A speculative application focused on prolonging the tire lifecycle.
• Creative Direction
• UI/UX Designer
• Logo designer
• Daniel Andrade (Solo)
In this project, Daniel took a calculated approach to create a marketplace application that promotes sustainability and reduces waste by extending the life cycle of tires. By utilizing speculative research and user-centric design principles, a community-driven platform was created that encourages individuals to make a positive impact on the environment.
The conceptualized space was designed with a user-centric approach, focusing on intuitive navigation, clear messaging, and a visually appealing interface. User feedback was incorporated to ensure that the design meets the needs of the target audience and provides a seamless user experience.
The project consists of 37 interfaces, all linked and interactable using Figma's presentation tool.
The challenge was to create an application that could deliver an informative yet easy-to-use layout for newcomers, with a simple concept resembling Facebook Marketplace and Kijiji, an online classified advertising website based in Canada that sells used items.
Conducting research into Hick's Law and Fitt's Law, as they have been proven to be valuable tools in helping better understand how humans interact with digital products.
To begin the design process, a site map was constructed to lay out the functions and paths users can take while navigating the application. This allowed for a comprehensive understanding of how the application will function and its accessible pages.
Daniel conducted limited A/B testing to gather feedback on the application design's usability, page navigation, and other related aspects. The test subjects were professors and students in Daniel's class, providing diverse feedback that helped improve the final outcome. As a result, Daniel combined the best aspects of both prototypes presented during the A/B testing phase to create the final design.
In response to the feedback received from the two prototypes, Daniel applied constructive criticism to the third and final design. The latest iteration successfully addresses all previously identified issues and presents a more user-centric and intuitive approach compared to the initial two prototypes.
Please enter into full screen mode to fully immerse yourself into the prototype or click here to open a new tab to the prototype.
The self-initiated conceptualized tire application project has been an enriching and enlightening experience for Daniel, bringing together user-centric design principles, sustainability, and a strong focus on environmental impact. By exploring Hick's Law and Fitts' Law, Daniel delved into psychological principles that were previously unfamiliar, broadening his understanding of user-centred design.

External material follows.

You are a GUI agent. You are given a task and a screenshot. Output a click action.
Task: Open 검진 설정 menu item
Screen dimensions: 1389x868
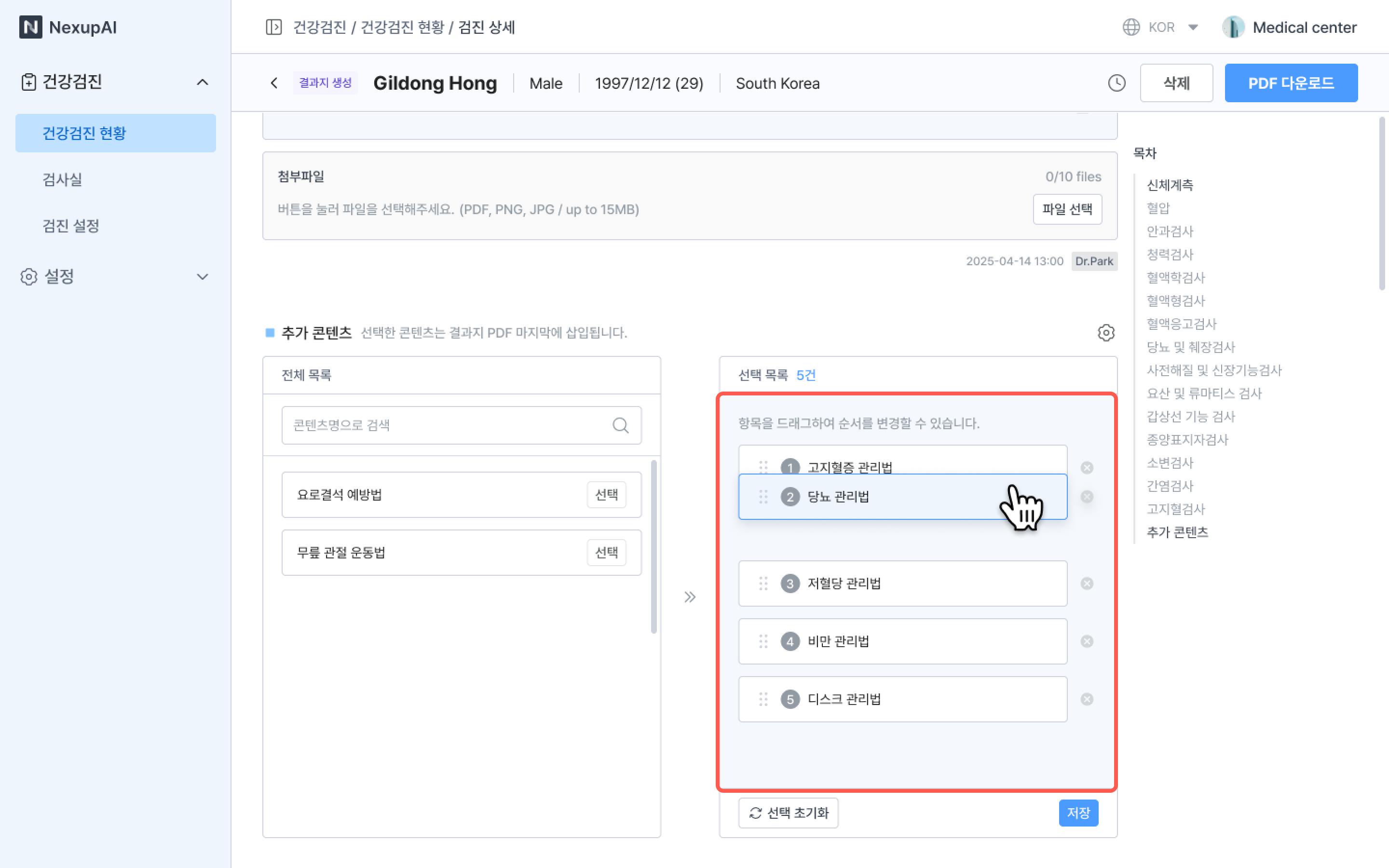click(71, 226)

The project's emphasis on sustainability, combined with the insights gained from applying Hick's Law and Fitts' Law, has shifted Daniel's design perspective. It has led him to prioritize user experience over visual aesthetics and to incorporate environmental considerations into the early stages of his idea. Daniel believes that this sustainable mindset will become a natural part of his design approach as he moves forward in his studies. Furthermore, this project has demonstrated the ever-evolving nature of design and its potential to permeate various industries for a better tomorrow. Daniel is enthusiastic about the possibility of turning this project into a reality through an extensive independent study at Concordia University in Montreal, Quebec. The idea of combining both an affordable and sustainable tire solution for a growing industry with no way to recycle tires fully has sparked interest in Daniel to move forward. Especially given Canada's harsh climates, tires need to be changed often, with every car owner having at least two sets of tires, one for winter and one for summer.
Ultimately, Daniel's goal is to make this application accessible to everyone around the world, contributing to a more sustainable future, even if it means a small drop in the bucket; small drops make a mighty ocean.